Dual infection with hepatitis B virus (HBV) and hepatitis C virus (HCV) is not uncommon, especially in areas with a high endemic level of both infections, with a prevalence of around 7-11% in patients with chronic HBV infection and 2-10%
of chronic hepatitis C patients.1-3
Patients with dual HBV and HCV infection have more severe liver disease and an increased risk of hepatocellular carcinoma (HCC).4,5 Few data exist on treatment of dual infection. Trials assessing the treatment of dually infected patients with conventional interferon (IFN) monotherapy have been disappointing.6,7 Recent pilot studies using conventional IFN in combination with ribavirin for the treatment of patients with dual chronic hepatitis C and B for 6 months, have shown a sustained HCV clearance rate comparable to that in HCV mono-infected patients.8-10 To date, no clinical trial has assessed the use of peginterferon-based combination therapy in dual HBV and HCV infection.
A sustained HCV clearance rate of 63% was achieved in the most difficult-to-treat patients with genotype 1 HCV/HBV dual infection, 24 weeks posttreatment.

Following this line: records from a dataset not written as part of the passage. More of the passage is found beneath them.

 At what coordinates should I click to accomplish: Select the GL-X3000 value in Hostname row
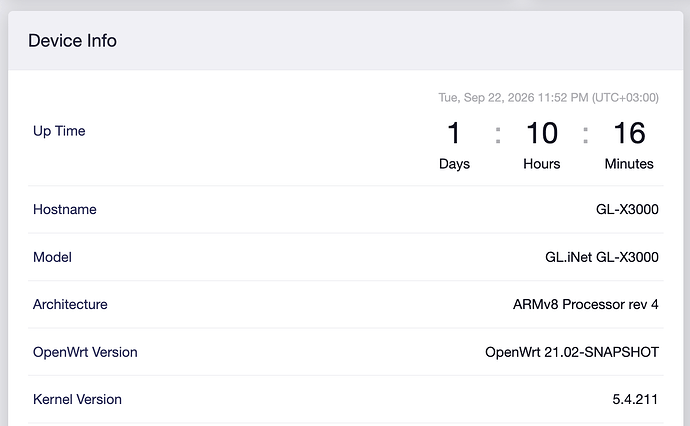627,209
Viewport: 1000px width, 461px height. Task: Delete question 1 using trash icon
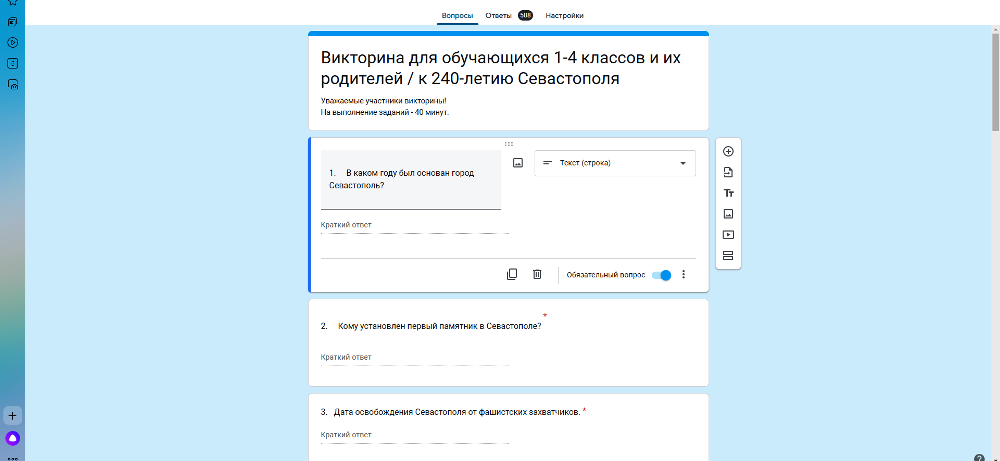(537, 274)
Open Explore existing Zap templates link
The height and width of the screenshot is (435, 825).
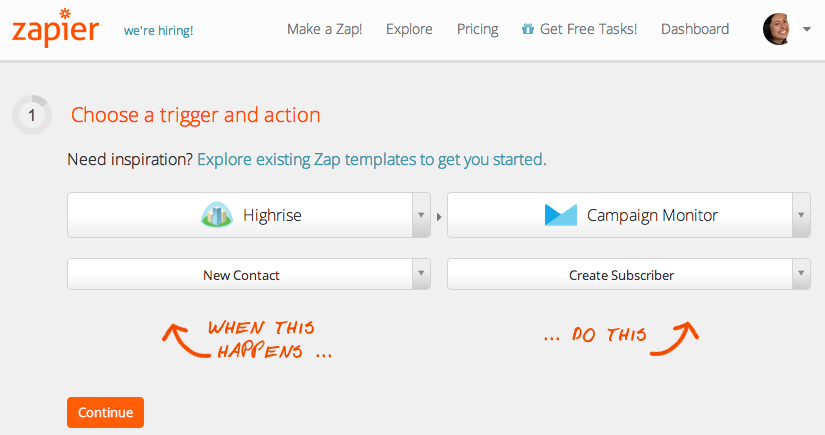coord(371,159)
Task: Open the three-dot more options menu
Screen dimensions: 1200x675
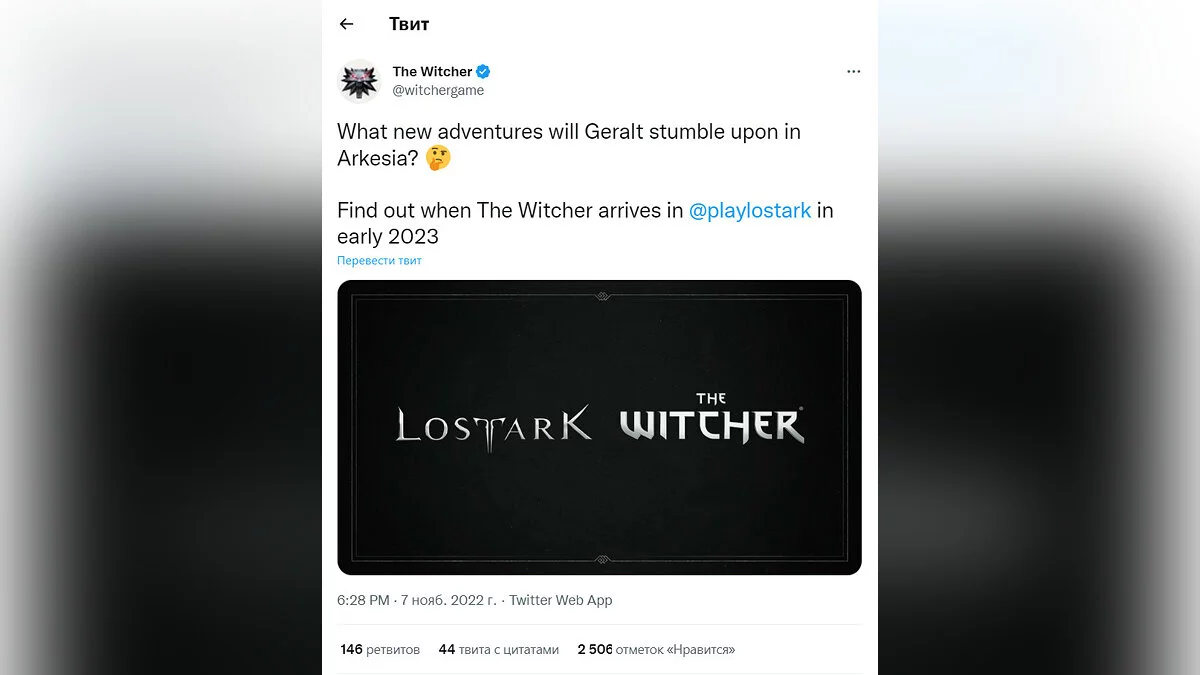Action: (x=853, y=72)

In HCV genotype non-1 dually infected patients, HCV clearance (83%) was achieved to an extent comparable to that observed in HCV mono-infected
patients (76 and 88% for genotype 1 and non-1 infected patients, respectively).
In general, there was little difference between HCV response rates for genotype 1 and non-1 patients at the end of treatment and 24 weeks post-treatment.
HBV virological response was observed in 51% of the patients with dual chronic hepatitis C and HBeAg-negative chronic hepatitis B.
Rebound of HBV DNA was found in 32% of the dually infected patients whose serum HBV DNA was undetectable pre-treatment.
Combination therapy using PEGASYS with ribavirin appears to be safe and effective for patients dually infected with HCV and HBV.
Final results will be available at the end of 2007.
Eligible patients with active HCV (serum ALT level >1.5 x upper limit of normal and HCV RNA level >105 copies/mL), with (n=161) or without (n=160) co-existence of HBsAg, were consecutively enrolled (Figure 1).
Patients infected with HCV genotype 1 received a 48-week combination therapy with PEGASYS 180 _g weekly plus daily ribavirin 1000-1200 mg (n=207).
Patients with HCV genotype non-1 received a 24-week combination therapy with PEGASYS 180 _g weekly plus daily ribavirin 800 mg (n=114).
The primary efficacy parameter was sustained HCV RNA clearance at 24 weeks
post-treatment. HCV RNA was measured using an in-house real-time PCR assay
with a lower limit of detection of about 100-1,000 copies/mL.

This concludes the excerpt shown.